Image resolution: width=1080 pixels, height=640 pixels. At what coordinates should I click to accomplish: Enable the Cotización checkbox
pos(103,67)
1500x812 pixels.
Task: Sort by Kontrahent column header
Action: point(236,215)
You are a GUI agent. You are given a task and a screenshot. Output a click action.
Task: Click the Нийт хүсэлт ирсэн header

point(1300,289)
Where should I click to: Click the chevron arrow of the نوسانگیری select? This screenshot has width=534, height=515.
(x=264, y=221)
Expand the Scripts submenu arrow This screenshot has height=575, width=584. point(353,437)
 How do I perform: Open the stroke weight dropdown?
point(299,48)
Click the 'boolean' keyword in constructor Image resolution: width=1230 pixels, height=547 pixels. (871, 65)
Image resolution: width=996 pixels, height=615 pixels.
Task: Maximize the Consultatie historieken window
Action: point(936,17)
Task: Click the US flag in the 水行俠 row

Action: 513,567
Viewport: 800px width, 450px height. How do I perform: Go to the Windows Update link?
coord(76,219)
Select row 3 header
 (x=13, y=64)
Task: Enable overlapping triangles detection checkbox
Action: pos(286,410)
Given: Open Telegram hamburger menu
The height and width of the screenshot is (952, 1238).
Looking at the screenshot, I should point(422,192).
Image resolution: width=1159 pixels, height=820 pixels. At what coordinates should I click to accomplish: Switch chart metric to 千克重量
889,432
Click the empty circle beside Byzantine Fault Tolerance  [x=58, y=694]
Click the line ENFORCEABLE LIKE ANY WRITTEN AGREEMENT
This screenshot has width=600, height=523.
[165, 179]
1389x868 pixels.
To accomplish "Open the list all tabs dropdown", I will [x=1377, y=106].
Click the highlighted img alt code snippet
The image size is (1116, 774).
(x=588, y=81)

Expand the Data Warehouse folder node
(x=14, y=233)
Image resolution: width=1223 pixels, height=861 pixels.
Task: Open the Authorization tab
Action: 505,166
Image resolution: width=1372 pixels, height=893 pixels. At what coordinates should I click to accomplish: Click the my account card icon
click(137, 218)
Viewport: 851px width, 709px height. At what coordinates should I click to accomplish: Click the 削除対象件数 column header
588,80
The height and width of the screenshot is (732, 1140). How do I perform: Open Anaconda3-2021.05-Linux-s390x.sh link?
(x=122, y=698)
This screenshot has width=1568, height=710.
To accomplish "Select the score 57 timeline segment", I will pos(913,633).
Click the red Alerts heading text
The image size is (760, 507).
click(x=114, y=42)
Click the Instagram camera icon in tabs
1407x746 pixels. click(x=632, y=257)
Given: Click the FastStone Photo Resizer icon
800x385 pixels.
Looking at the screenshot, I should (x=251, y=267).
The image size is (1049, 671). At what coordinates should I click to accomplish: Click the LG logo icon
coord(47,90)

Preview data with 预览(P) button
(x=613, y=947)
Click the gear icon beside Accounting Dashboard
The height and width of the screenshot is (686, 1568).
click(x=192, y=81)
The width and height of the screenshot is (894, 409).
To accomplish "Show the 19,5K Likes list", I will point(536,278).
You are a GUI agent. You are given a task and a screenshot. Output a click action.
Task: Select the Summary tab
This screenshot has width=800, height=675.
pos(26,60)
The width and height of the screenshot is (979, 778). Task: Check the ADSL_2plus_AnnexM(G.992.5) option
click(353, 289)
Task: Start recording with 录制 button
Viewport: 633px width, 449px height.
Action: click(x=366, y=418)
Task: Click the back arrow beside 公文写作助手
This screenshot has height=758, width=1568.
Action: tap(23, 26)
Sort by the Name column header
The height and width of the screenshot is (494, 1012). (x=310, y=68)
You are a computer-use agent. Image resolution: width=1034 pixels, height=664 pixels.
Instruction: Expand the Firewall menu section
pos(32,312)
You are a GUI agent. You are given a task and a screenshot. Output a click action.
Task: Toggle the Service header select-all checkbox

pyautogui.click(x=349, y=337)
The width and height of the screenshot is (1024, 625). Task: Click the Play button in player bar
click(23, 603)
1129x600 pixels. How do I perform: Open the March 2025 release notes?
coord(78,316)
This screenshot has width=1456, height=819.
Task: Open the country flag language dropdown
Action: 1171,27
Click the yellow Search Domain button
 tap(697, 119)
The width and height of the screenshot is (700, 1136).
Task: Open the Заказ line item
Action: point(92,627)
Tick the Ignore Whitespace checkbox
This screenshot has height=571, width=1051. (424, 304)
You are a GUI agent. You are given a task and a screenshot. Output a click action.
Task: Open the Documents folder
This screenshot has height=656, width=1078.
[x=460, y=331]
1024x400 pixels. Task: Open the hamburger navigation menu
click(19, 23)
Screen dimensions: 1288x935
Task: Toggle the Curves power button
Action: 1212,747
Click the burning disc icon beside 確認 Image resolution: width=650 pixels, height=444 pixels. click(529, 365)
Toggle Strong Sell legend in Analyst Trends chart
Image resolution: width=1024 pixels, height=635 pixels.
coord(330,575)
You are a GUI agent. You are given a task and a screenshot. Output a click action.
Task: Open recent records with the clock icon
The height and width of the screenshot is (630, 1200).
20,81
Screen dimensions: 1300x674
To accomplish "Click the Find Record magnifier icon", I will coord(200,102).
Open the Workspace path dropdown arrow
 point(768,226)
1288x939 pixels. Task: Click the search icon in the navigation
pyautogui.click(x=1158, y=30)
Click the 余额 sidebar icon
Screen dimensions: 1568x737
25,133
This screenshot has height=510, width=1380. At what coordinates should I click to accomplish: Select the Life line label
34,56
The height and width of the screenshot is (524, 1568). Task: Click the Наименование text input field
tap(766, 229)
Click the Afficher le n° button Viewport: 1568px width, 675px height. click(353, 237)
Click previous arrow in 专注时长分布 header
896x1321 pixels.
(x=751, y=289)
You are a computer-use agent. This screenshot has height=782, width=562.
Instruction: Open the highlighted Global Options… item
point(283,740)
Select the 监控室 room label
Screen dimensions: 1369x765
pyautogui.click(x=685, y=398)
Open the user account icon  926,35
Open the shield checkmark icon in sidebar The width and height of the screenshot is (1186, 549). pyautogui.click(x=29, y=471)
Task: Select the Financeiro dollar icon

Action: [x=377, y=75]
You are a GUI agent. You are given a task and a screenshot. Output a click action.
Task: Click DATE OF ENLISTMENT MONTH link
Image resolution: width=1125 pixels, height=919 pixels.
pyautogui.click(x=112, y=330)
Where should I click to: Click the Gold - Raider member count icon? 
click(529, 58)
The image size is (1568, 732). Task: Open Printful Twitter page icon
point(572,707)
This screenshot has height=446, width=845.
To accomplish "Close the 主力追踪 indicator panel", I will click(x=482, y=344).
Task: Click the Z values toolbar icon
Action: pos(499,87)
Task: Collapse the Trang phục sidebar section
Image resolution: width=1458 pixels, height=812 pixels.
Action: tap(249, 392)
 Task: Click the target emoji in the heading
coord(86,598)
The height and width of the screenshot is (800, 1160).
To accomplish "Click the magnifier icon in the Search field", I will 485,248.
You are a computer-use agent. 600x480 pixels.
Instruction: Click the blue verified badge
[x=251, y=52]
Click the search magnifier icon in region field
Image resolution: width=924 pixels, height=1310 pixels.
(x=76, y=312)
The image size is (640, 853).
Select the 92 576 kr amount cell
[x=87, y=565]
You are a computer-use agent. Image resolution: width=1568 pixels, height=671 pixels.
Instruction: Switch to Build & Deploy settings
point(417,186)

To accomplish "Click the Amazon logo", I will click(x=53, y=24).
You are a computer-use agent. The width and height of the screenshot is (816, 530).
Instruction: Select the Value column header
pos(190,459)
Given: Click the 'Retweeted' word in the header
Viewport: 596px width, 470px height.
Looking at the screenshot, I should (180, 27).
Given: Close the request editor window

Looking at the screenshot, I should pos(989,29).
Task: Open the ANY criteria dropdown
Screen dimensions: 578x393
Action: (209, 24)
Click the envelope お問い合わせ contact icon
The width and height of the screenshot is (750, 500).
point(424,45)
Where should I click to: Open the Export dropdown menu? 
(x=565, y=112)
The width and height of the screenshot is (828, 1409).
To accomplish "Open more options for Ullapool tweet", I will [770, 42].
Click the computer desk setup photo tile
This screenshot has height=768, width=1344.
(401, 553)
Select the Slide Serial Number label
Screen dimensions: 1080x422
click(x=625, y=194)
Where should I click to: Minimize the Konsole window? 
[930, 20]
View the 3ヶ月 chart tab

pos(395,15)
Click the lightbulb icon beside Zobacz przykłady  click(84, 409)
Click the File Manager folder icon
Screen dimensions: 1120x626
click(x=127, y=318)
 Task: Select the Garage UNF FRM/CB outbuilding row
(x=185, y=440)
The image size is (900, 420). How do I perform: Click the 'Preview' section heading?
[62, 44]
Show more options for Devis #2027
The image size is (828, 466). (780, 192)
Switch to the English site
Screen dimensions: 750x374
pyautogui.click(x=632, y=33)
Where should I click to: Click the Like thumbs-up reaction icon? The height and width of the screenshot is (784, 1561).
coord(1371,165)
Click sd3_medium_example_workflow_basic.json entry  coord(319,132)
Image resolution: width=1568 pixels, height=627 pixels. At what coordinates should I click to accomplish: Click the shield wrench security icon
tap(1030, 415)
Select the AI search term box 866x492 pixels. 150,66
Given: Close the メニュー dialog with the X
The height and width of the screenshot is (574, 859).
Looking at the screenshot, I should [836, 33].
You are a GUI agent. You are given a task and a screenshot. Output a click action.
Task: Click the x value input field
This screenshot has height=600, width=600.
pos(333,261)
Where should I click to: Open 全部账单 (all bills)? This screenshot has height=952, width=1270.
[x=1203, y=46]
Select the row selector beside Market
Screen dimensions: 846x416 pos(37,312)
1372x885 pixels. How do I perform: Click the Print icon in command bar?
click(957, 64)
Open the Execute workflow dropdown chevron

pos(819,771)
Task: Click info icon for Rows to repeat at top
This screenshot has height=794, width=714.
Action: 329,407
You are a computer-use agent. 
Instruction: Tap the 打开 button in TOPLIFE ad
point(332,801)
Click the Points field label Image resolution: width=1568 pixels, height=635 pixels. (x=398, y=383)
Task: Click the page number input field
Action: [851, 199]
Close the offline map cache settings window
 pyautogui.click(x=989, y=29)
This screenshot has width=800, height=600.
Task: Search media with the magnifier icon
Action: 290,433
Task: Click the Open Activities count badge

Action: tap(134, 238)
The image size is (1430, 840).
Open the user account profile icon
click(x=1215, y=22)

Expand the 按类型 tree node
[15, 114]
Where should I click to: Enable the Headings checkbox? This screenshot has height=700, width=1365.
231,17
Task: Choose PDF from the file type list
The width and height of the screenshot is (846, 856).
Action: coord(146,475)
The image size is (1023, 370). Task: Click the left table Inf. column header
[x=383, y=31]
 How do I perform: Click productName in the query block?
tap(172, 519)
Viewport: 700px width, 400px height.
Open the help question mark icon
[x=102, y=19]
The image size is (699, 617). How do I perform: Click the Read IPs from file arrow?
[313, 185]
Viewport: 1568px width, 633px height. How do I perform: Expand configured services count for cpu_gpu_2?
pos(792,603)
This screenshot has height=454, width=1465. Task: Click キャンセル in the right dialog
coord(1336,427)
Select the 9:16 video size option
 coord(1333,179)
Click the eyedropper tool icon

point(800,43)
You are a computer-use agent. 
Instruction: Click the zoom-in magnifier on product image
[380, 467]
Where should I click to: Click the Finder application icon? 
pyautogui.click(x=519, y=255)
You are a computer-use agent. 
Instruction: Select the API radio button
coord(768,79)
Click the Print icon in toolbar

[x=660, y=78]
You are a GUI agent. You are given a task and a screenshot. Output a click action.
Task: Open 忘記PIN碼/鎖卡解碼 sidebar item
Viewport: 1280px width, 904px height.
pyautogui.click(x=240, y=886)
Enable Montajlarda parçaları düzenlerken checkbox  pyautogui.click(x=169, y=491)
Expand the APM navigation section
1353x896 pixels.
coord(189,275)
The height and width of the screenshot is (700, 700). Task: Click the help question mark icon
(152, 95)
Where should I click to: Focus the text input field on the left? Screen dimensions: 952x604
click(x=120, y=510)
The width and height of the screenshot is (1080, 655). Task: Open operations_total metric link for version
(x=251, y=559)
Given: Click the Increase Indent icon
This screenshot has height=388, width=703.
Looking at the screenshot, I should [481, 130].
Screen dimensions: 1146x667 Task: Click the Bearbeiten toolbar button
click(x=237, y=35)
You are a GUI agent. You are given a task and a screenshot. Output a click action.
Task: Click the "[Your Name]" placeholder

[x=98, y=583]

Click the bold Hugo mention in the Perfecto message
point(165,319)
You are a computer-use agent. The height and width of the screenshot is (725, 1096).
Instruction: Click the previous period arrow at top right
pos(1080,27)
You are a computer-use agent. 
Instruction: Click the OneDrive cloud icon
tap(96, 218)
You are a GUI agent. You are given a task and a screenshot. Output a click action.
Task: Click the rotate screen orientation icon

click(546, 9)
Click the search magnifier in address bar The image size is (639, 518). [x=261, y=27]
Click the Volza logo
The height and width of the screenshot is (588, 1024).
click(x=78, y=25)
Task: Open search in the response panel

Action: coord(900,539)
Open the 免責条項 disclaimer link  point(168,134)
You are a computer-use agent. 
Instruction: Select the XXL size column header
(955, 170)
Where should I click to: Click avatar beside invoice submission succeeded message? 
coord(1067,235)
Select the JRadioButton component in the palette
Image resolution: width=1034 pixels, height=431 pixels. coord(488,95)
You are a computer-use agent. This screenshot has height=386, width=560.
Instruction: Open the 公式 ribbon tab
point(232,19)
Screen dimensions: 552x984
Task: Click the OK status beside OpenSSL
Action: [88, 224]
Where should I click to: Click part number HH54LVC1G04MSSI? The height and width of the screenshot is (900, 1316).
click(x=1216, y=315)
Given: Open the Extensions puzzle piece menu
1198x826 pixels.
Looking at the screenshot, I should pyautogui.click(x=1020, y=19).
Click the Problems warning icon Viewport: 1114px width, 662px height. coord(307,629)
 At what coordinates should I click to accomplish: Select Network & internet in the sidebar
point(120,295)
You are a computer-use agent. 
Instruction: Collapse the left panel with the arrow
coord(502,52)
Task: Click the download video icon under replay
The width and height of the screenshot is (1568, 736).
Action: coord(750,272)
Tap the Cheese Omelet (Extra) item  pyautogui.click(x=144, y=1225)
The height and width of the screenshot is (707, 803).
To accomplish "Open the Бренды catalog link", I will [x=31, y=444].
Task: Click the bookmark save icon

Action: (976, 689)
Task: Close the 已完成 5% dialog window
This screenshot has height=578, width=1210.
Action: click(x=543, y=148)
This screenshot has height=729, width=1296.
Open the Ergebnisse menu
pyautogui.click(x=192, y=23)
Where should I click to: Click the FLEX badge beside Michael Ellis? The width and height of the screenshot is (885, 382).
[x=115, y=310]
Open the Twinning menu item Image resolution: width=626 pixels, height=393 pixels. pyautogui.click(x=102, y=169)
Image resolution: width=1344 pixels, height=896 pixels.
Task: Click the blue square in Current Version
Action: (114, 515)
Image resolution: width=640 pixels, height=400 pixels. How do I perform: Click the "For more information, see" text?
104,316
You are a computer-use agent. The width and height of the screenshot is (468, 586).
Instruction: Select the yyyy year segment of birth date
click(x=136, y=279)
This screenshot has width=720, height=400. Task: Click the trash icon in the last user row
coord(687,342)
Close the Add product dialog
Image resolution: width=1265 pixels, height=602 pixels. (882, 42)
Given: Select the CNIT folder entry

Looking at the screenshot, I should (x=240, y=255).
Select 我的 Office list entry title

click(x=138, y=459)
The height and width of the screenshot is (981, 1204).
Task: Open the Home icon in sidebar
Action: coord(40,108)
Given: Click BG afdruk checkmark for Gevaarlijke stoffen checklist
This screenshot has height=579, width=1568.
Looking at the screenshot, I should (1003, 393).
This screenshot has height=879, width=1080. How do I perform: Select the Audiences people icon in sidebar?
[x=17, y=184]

****

Retype only this range exactly: the first line of the data through the line where "Given: Open Telegram hamburger menu" appears.

> Output below
Image resolution: width=1080 pixels, height=640 pixels. At what coordinates should I click to accomplish: Enable the Cotización checkbox
pos(103,67)
1500x812 pixels.
Task: Sort by Kontrahent column header
Action: point(236,215)
You are a GUI agent. You are given a task and a screenshot. Output a click action.
Task: Click the Нийт хүсэлт ирсэн header

point(1300,289)
Where should I click to: Click the chevron arrow of the نوسانگیری select? This screenshot has width=534, height=515.
(x=264, y=221)
Expand the Scripts submenu arrow This screenshot has height=575, width=584. point(353,437)
 How do I perform: Open the stroke weight dropdown?
point(299,48)
Click the 'boolean' keyword in constructor Image resolution: width=1230 pixels, height=547 pixels. (871, 65)
Image resolution: width=996 pixels, height=615 pixels.
Task: Maximize the Consultatie historieken window
Action: point(936,17)
Task: Click the US flag in the 水行俠 row

Action: 513,567
Viewport: 800px width, 450px height. How do I perform: Go to the Windows Update link?
coord(76,219)
Select row 3 header
 (x=13, y=64)
Task: Enable overlapping triangles detection checkbox
Action: pos(286,410)
Given: Open Telegram hamburger menu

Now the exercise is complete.